#### Data under study ####

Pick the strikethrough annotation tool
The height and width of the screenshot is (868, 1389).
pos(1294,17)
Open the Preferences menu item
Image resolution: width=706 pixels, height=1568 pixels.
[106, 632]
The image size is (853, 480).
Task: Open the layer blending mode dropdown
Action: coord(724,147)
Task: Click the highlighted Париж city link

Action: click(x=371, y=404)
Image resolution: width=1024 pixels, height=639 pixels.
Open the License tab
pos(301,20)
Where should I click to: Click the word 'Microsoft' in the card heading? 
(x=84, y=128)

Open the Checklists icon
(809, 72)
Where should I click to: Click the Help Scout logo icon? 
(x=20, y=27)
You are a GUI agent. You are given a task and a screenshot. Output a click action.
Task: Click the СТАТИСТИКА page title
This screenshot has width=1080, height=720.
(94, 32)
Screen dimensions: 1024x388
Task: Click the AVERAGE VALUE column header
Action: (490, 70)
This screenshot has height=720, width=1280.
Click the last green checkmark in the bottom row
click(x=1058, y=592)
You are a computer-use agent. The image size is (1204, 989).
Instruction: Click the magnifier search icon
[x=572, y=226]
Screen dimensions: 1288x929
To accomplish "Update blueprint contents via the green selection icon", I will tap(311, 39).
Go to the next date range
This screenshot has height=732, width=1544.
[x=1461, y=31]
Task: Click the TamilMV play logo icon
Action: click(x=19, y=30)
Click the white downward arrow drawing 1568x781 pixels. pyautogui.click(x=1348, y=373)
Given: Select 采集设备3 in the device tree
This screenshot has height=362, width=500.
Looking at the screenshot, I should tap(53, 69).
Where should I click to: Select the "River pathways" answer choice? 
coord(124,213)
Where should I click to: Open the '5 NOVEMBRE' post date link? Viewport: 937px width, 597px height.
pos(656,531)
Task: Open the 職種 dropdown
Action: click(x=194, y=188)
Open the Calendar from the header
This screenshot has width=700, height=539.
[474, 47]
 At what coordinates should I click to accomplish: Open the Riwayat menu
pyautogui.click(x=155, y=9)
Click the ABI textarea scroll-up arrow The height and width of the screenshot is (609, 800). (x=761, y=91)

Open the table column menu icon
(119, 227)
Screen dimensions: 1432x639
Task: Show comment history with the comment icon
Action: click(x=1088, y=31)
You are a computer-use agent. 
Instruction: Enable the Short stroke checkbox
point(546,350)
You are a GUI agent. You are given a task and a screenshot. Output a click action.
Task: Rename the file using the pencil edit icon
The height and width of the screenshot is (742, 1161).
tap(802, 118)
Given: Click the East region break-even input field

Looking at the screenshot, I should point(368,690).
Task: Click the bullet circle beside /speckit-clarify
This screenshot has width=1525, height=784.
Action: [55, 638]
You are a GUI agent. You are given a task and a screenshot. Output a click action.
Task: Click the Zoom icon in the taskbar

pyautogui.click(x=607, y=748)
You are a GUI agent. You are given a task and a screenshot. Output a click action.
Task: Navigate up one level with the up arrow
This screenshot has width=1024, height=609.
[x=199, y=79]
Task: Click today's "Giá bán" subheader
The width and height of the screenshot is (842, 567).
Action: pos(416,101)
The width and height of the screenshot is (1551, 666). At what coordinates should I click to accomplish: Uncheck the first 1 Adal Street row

####

Task statement - Would you copy, word for word, only the lines from the start of the listing to the one that contains "Open the Preferences menu item", both included?

Answer -
Pick the strikethrough annotation tool
The height and width of the screenshot is (868, 1389).
pos(1294,17)
Open the Preferences menu item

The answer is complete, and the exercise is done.